While working to implement a paper (Dialogue Act Sequence Labeling using Hierarchical encoder with CRF) using Keras, I need to implement a specific Bidirectional LSTM architecture.
I have to train the network on the concept of a Conversation. Conversations are composed of Utterances, and Utterances are composed of Words. Words are N-dimensional vectors. The model represented in the paper first reduces each Utterance to a single M-dimensional vector. To achieve this, it uses a Bidirectional LSTM layer. Let's call this layer A.
(For simplicity, let's assume that each Utterance has a length of |U| and each Conversation has a length of |C|)
Each Utterance is input to a Bi-LSTM layer with U timesteps, and the output of the last timestep is taken. The input size is (|U|, N), and the output size is (1, M).
This Bi-LSTM layer should be applied separately/simultaneously to each Utterance in the Conversation. Note that, since the network takes as input the entire Conversation, the dimensions for a single input to the network would be (|C|, |U|, N).

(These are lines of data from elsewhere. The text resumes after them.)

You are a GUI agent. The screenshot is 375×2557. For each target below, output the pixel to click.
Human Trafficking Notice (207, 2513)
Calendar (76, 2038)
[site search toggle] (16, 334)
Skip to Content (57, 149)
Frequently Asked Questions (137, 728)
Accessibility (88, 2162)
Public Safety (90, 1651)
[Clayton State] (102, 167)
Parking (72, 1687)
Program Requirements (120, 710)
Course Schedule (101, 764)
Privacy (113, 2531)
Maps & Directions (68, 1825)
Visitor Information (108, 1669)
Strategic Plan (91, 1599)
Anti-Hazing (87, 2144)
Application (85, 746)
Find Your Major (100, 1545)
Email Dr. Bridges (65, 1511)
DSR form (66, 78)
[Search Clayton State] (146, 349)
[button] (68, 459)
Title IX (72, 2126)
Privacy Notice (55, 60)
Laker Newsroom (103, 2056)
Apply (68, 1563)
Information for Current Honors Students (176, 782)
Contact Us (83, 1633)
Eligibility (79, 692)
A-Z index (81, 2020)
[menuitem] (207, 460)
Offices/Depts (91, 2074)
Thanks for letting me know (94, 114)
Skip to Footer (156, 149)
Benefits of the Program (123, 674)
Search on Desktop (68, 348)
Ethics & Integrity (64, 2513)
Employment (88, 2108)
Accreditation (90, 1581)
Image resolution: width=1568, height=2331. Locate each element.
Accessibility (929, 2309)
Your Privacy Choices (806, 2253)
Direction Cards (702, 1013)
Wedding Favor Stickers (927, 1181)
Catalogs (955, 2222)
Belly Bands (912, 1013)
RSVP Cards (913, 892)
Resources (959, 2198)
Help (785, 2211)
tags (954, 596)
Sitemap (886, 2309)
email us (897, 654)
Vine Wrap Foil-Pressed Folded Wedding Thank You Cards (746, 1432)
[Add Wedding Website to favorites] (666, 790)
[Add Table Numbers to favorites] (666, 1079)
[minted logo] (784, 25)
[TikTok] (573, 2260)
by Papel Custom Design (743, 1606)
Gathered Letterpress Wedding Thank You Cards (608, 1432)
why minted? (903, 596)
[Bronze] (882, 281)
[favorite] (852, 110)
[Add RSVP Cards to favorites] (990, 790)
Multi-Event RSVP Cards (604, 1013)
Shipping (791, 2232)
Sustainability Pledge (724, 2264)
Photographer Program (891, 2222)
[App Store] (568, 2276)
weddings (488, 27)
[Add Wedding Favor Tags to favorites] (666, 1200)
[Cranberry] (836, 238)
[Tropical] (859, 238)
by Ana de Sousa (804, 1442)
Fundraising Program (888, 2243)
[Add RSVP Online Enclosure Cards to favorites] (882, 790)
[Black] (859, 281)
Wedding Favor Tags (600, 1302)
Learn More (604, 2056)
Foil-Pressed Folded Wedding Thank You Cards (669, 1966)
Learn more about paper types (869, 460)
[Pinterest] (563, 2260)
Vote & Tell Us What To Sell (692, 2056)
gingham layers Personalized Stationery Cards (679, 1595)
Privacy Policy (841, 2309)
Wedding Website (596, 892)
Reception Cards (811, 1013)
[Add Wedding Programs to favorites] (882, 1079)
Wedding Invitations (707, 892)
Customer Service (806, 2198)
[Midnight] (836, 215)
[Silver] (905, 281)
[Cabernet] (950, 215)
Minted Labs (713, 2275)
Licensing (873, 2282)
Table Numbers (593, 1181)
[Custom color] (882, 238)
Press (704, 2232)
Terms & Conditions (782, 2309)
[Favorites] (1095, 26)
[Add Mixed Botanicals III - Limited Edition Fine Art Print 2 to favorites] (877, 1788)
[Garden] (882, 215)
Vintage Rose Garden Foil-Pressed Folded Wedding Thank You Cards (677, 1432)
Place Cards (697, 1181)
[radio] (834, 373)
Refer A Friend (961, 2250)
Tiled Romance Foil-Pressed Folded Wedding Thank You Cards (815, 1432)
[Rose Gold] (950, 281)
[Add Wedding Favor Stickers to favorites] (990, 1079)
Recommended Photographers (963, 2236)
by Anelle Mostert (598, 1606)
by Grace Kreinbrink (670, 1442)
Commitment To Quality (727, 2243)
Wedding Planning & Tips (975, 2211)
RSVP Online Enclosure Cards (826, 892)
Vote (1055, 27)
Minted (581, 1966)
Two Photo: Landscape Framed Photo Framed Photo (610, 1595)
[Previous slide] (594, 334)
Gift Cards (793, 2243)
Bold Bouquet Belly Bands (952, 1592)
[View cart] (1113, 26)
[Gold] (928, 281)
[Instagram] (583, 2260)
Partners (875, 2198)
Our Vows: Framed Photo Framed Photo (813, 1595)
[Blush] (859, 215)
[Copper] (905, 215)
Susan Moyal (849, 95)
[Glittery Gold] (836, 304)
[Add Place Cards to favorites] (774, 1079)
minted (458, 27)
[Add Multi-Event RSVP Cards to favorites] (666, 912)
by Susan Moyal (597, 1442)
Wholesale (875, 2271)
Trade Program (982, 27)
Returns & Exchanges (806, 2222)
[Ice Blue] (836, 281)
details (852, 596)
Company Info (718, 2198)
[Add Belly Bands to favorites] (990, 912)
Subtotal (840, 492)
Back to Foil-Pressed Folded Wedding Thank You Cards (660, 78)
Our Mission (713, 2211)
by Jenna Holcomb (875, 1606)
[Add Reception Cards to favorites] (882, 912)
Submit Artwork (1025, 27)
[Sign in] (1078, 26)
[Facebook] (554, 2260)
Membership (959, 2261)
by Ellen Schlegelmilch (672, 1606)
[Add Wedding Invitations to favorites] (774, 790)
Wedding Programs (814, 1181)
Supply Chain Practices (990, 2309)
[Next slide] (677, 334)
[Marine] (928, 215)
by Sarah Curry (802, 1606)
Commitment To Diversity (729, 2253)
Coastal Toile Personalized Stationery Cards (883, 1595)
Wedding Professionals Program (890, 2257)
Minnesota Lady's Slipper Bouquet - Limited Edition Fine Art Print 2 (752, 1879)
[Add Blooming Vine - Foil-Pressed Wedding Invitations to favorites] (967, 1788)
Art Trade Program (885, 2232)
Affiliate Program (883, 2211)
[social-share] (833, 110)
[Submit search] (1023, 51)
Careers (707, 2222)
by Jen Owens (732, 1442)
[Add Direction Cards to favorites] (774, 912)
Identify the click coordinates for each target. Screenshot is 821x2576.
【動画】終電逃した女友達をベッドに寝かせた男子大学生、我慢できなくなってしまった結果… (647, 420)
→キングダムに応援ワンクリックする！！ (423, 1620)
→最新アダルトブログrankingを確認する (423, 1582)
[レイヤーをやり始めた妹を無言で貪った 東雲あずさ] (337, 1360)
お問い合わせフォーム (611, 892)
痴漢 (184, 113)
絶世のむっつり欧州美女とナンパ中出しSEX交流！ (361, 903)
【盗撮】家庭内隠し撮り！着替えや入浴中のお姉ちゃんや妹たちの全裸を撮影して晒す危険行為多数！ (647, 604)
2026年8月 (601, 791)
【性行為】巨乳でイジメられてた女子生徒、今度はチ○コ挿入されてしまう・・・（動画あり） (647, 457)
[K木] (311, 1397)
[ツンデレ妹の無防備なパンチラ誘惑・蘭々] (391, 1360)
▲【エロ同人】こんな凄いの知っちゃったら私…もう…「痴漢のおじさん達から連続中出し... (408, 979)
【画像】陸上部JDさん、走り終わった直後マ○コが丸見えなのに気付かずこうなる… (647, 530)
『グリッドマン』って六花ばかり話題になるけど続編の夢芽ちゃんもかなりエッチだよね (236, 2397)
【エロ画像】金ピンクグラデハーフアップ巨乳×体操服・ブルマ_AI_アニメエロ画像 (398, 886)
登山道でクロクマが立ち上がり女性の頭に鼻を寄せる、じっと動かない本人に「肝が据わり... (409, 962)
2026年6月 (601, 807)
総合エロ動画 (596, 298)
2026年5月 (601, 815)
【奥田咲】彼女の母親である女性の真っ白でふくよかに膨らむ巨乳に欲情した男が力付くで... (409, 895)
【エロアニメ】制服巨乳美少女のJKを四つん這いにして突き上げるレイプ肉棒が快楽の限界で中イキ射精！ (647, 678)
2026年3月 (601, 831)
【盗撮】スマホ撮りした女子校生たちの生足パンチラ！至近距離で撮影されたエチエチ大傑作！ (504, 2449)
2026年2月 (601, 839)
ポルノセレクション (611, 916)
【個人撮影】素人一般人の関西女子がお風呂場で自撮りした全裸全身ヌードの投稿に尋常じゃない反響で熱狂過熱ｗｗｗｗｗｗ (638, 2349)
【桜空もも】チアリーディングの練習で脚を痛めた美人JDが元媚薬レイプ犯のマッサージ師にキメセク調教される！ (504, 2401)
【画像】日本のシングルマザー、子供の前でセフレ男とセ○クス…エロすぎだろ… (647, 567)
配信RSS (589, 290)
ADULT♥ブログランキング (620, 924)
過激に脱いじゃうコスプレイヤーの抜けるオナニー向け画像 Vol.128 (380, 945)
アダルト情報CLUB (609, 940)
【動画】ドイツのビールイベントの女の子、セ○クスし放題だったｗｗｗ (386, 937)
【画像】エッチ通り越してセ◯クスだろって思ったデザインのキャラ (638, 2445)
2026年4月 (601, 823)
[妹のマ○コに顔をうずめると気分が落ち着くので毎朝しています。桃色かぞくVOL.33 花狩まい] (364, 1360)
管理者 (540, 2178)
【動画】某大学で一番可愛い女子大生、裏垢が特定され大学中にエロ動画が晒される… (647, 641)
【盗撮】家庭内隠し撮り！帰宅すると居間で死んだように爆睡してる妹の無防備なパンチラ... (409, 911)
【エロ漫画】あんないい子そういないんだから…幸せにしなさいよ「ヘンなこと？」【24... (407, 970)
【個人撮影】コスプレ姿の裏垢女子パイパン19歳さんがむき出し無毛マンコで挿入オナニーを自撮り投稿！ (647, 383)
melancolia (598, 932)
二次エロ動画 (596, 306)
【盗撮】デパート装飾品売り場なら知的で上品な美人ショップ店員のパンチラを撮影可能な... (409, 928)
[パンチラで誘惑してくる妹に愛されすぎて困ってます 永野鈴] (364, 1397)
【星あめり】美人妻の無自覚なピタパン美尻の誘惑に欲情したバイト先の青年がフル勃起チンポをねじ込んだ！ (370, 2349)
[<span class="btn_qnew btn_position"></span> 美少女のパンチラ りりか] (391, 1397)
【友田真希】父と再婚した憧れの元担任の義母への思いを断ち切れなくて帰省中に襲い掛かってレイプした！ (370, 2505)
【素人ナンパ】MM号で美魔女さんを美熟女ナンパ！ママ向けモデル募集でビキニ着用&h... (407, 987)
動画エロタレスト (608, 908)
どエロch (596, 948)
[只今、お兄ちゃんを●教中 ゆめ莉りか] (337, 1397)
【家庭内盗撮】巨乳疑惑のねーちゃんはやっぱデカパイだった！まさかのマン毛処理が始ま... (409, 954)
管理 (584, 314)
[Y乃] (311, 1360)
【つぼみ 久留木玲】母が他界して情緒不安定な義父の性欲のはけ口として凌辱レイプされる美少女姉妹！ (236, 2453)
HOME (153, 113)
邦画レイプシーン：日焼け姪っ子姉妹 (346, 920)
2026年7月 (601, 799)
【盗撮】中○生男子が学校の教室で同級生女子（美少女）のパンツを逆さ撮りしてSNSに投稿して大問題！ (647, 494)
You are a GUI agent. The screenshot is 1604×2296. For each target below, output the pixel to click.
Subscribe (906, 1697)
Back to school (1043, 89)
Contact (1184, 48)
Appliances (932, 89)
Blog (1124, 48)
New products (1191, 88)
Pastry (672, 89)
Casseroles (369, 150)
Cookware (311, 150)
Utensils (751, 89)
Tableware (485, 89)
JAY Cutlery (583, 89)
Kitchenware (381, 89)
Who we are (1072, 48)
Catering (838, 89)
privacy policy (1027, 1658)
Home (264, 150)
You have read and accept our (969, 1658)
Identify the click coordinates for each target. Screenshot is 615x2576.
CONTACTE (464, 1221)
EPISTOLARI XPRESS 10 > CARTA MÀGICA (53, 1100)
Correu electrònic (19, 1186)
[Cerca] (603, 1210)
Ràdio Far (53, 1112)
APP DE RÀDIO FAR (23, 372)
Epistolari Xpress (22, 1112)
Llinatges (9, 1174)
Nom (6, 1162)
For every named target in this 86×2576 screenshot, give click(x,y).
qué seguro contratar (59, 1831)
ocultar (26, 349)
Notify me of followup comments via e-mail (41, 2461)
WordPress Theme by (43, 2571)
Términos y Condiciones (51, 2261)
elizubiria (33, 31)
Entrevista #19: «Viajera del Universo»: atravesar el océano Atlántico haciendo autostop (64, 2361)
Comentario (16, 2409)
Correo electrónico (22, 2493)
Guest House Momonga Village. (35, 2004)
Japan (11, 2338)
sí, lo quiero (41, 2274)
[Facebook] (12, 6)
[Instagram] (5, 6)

As the paper describes, I intend to feed each utterance (i.e. each (|U|, N)) of that input and feed it to a Bi-LSTM layer with |U| units. As there are |C| Utterances in a Conversation, this implies that there should be a total of |C| x |U| Bi-LSTM units, grouped into |C| different partitions for each Utterance. There should be no connection between the |C| groups of units. Once processed, the output of each of those C groups of Bidirectional LSTM units will then be fed into another Bi-LSTM layer, say B.
How is it possible to feed specific portions of the input only to specific portions of the layer A, and make sure that they are not interconnected? (i.e. the portion of Bi-LSTM units used for an Utterance should not be connected to the Bi-LSTM units used for another Utterance)
Is it possible to achieve this through keras.models.Sequential, or is there a specific way to achieve this using Functional API?
Here is what I have tried so far:
# ...
model = Sequential()
model.add(Bidirectional(LSTM(C * U), input_shape = (C, U, N),
merge_mode='concat'))
model.add(GlobalMaxPooling1D())
model.add(Bidirectional(LSTM(n, return_sequences = True), merge_mode='concat'))
# ...
model.compile(loss = loss_function,
optimizer = optimizer,
metrics=['accuracy'])
However, this code is currently receiving the following error:
ValueError: Input 0 is incompatible with layer bidirectional_1: expected ndim=3, found ndim=4
More importantly, the code above obviously does not do the grouping I mentioned. I am looking for a way to enhance the model as I described above.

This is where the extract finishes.